You might recall research published early last year on TREM2 as a possible regulator of immune cell clearance of amyloid in Alzheimer's disease. Researchers here provide a further update on their investigations of the role of TREM2 in this process. To the degree that the immune system falters in this task of clearing metabolic waste with age, and to the degree that this issue can be reversed or overridden, this may prove to be a useful approach to age-related protein aggregates in the brain, and their contribution to neurodegenerative disease. As is so often the case, however, a treatment cannot be immediately and straightforwardly constructed based on manipulation of TREM2. Its relationship with immune cell activity and the Alzheimer's disease state is complex.
A hallmark of Alzheimer's disease is the formation of toxic deposits in the brain, so-called plaques. Specialized immune cells termed microglia protect the brain by clearing it from these toxic debris. TREM2 is a key factor in activating microglia and thus serves as an important target for novel therapeutic approaches. To further explore these therapeutic options, scientists undertook a detailed analysis of disease development in mice with and without a functional TREM2 gene.

RECORDED INFORMATION
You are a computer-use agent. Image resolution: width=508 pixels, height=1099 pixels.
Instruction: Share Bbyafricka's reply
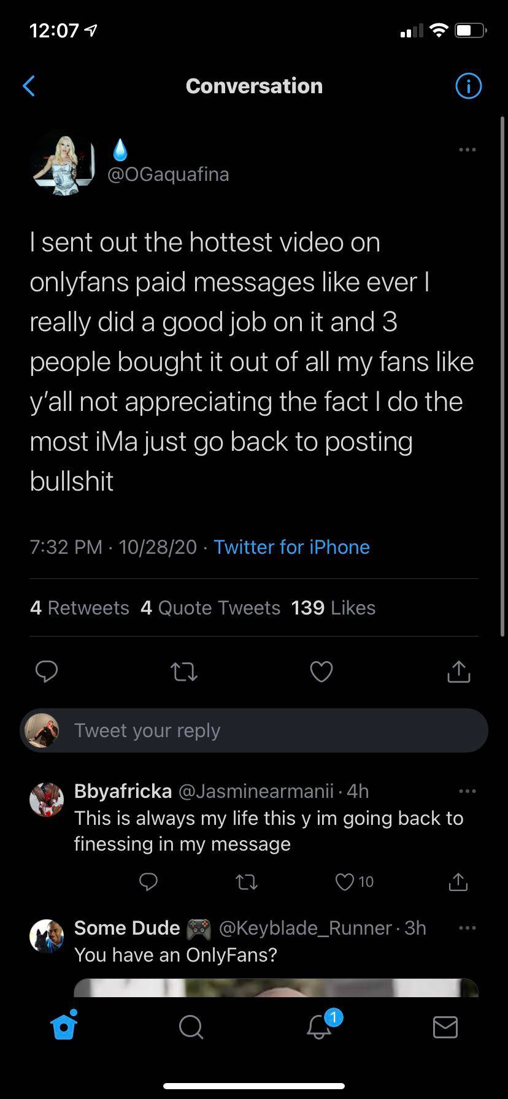[x=458, y=882]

YOUR TASK
Continue the passage on TREM2 and microglia in Alzheimer's disease from where it stops.

ANSWER SPACE
In mice with healthy TREM2, microglia cluster around small emerging plaques early in the disease process and prevent them from enlarging or spreading. Researchers were able to show that microglia are specifically attracted to amyloid plaques. They surround individual plaques and engulf them piece by piece. In contrast, in mice lacking TREM2, microglia were unable to carry out this important task. Therapeutic activation of TREM2 in an early stage of the disease could thus help counteract the formation of toxic amyloid-beta protein aggregates.
However, the study results also call for caution when implementing such a therapy. While TREM2 prevents plaque formation early in disease progression, it may have the opposite effect later on. In more advanced stages of the disease, the plaques grew faster in mice with functional TREM2 than in mice lacking the corresponding gene. The researchers discovered that this could be explained by the fact that TREM2 induces microglia to produce a substance called ApoE, which enhances aggregate formation. "Our study shows that we have to be extremely careful and investigate a new therapeutic approach thoroughly in animal models before testing it on humans. According to our findings, it could have dramatic consequences if we over-activate microglia. In the future, it will be important to treat Alzheimer's disease in a stage-specific manner."